READ about Piers Morgan's long career in journalism here.
In Wednesday evening's edition of "Only in America," Piers Morgan recognized the importance of an occasion known worldwide simply as "D-Day."
"Exactly 68-years-ago today, at precisely 6:30 a.m., the world was saved," said Morgan, referring to June 6th, 1944, the morning of which British, Canadian, and U.S. forces made an amphibious landing on the coast of France.
"As the mission was unfolding, [Winston] Churchill addressed the House of Commons. Praising General Eisenhower, he said 'There is a brotherhood in arms between us and our friends of the United States.'"
In honor of the occasion often credited for being instrumental in changing the course of the Second World War, "Life" magazine has recently released some colorful photographs, depicting images from that era.
Describing the pictures, Morgan notes a "group of G.I.'s marching alongside flowers in bloom," references as "a band of brothers stops in the french countryside to take a picture with two young women and a girl," and points out that "American soldiers guard German prisoners of war."
A native-Englishman having recently relocated to the United States, the "Piers Morgan Tonight" host crunches the numbers, explaining that more than 20-million combined Americans and Brits served in World War II, each deserving of praise and recognition:
"All the heroes – here in America and in the U.K. are heroes in the truest sense of the word."

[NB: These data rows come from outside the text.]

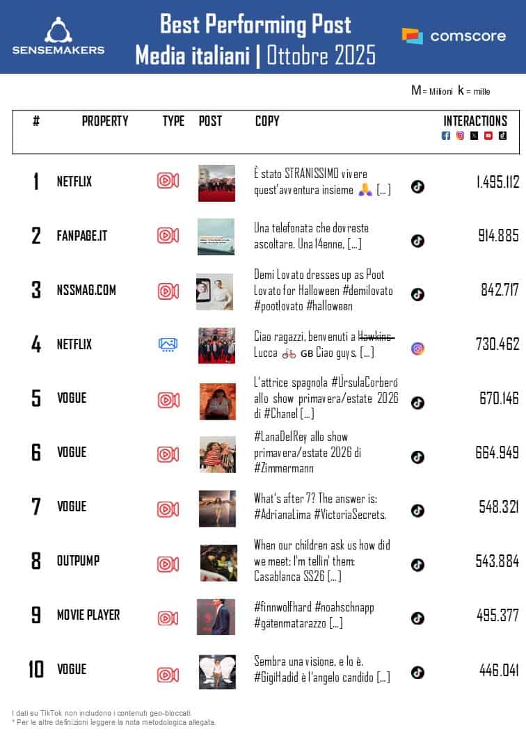Click the TikTok icon under the Interactions header
Screen dimensions: 526x736
point(502,136)
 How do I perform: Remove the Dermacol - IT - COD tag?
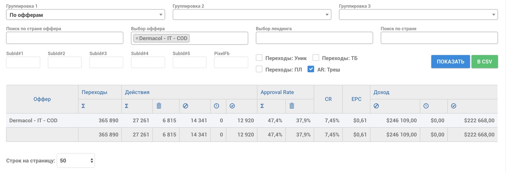[x=137, y=38]
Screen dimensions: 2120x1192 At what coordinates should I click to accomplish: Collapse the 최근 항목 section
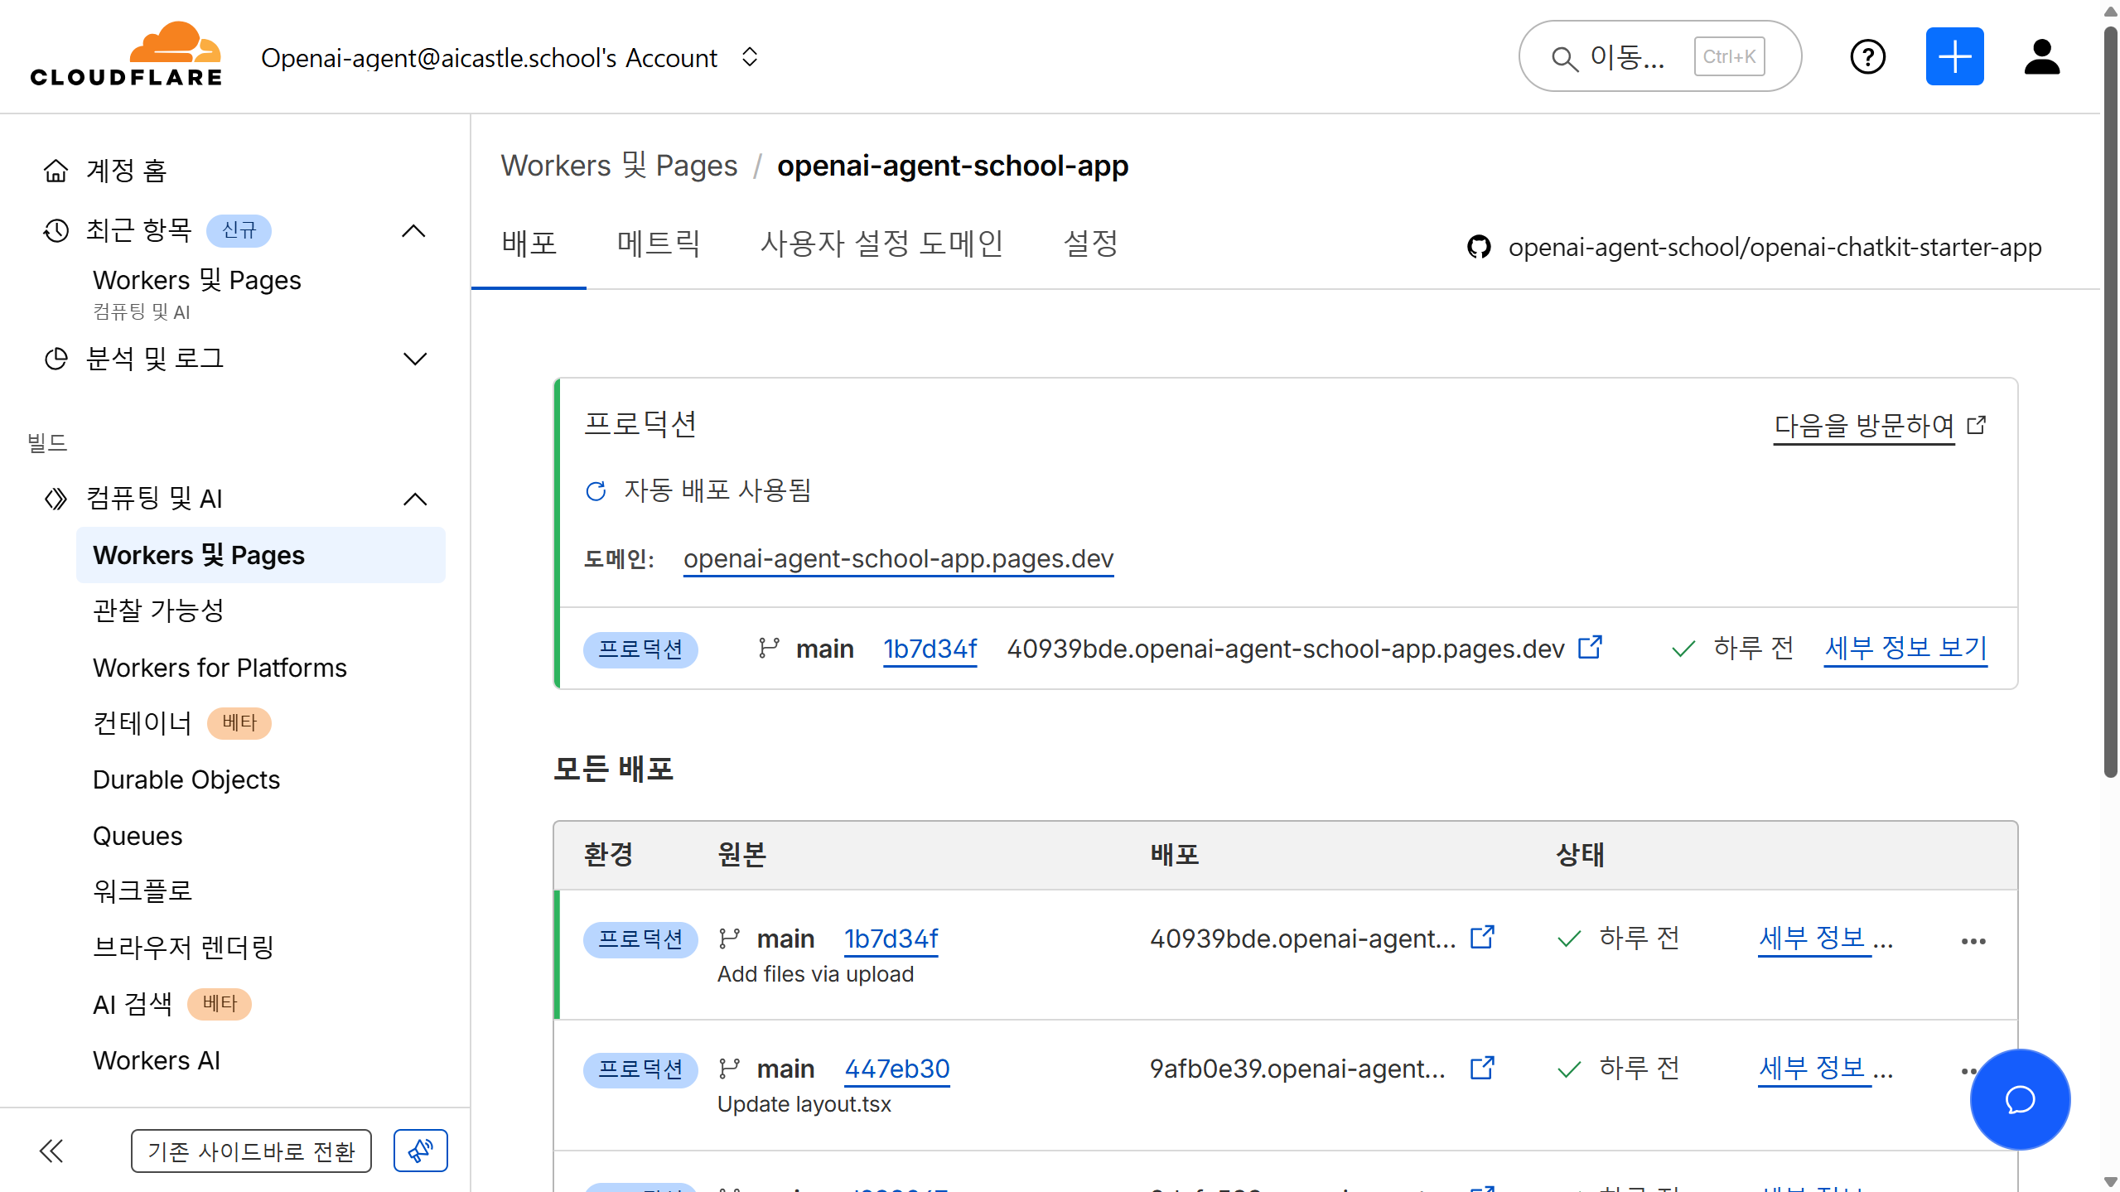[x=413, y=230]
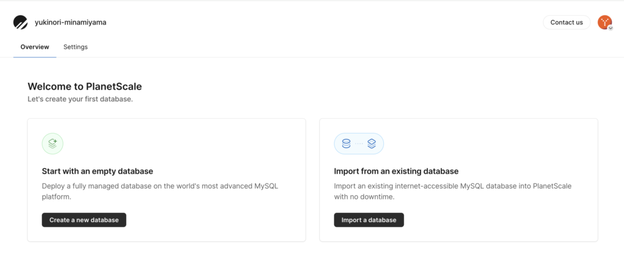Click Import a database button
Image resolution: width=624 pixels, height=269 pixels.
point(369,220)
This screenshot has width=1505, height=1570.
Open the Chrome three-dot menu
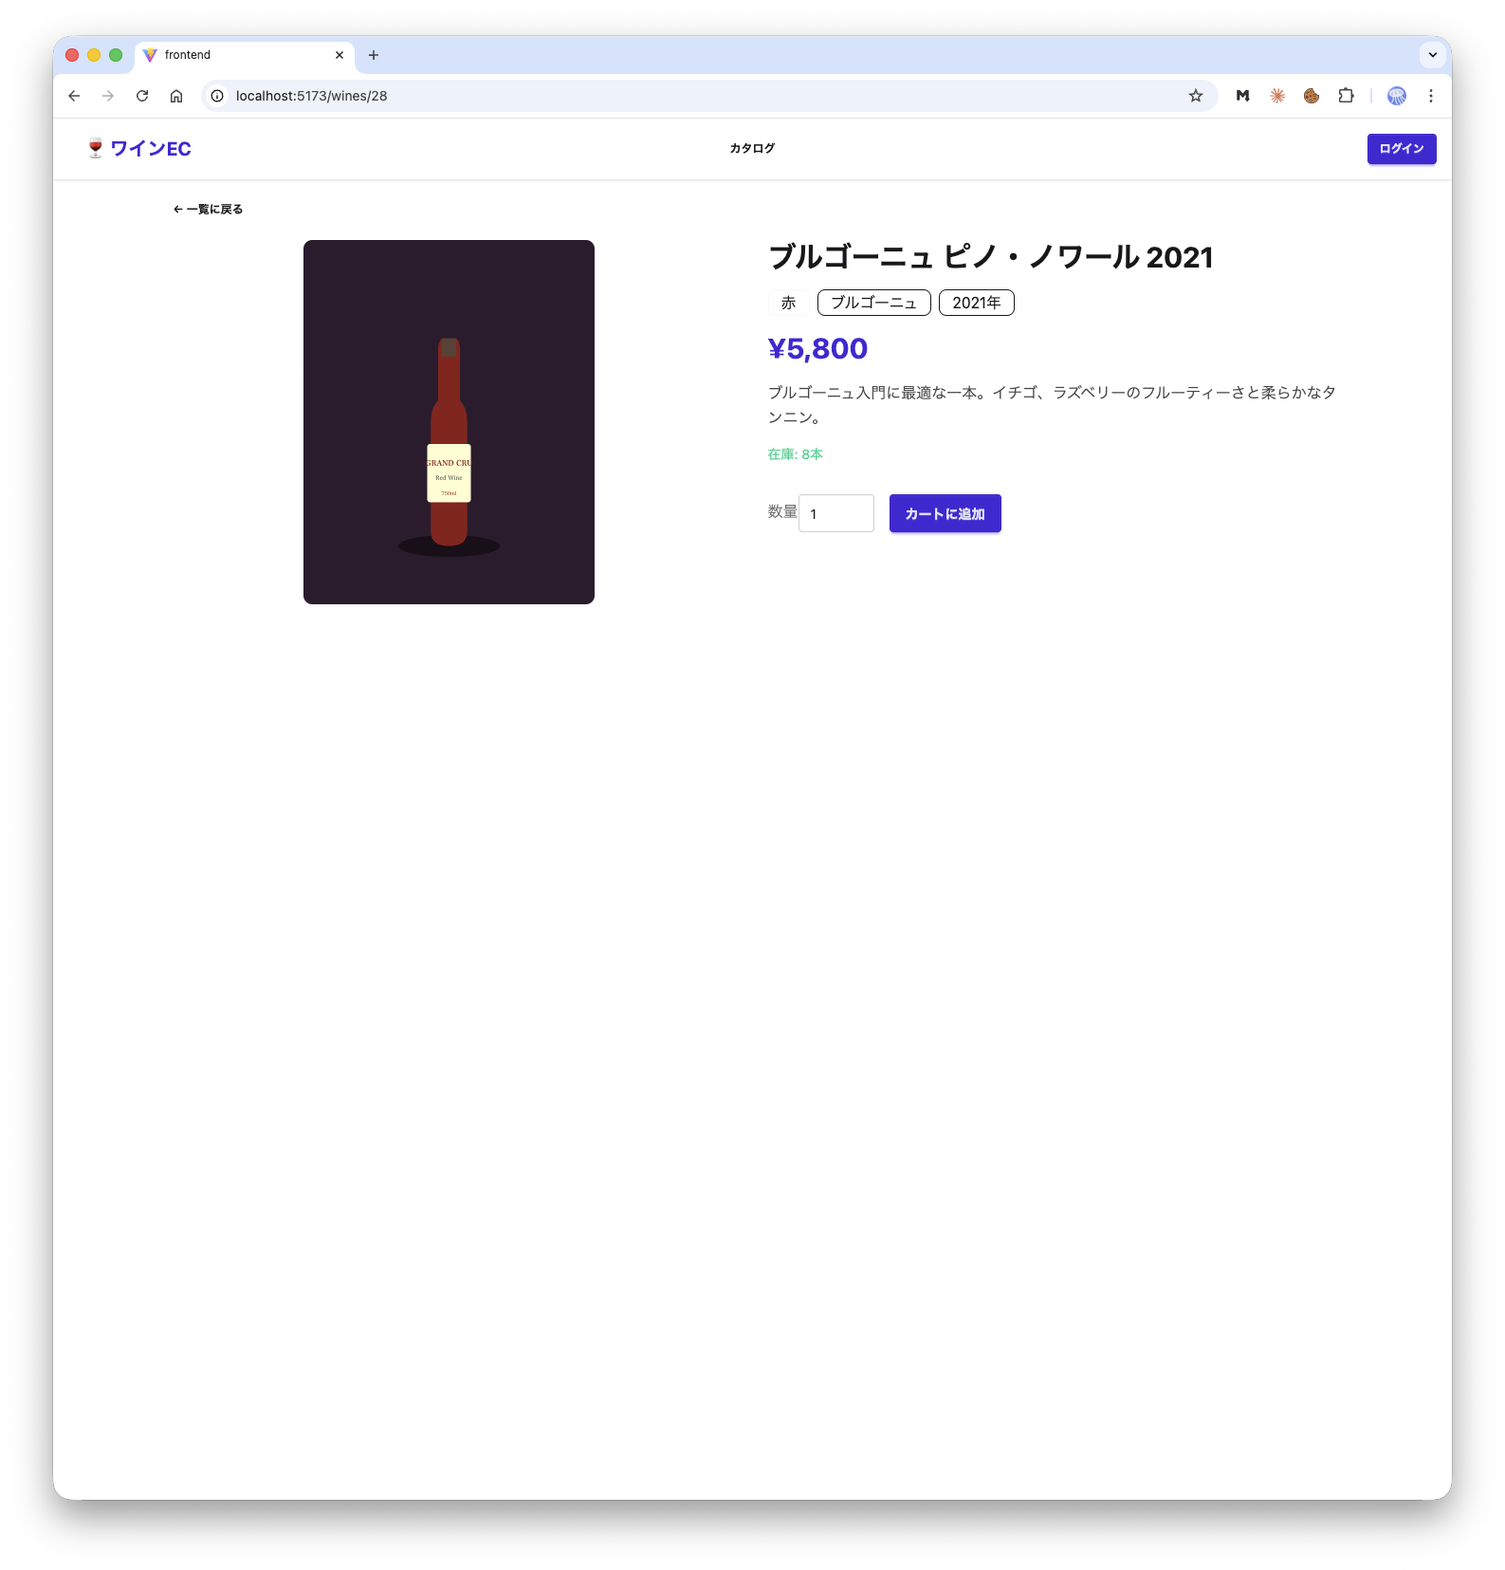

Introducing his audience to 86-year-old Jack Fletcher, Morgan tells the tale of a Texan who left home before finishing high school, so as to go off to war and fight for his country:
"He never had the opportunity to graduate," revealed the host. "Until last week."
Honoring a pledge he'd made to himself years ago, Fletcher made his way back to the Lone Star State, finishing what he started some 70 years prior.
Only in America, reminds Morgan: "To him, to everyone who served from the Greatest Generation, we all owe our eternal gratitude. You risked your lives, you gave your lives, all in the name of freedom."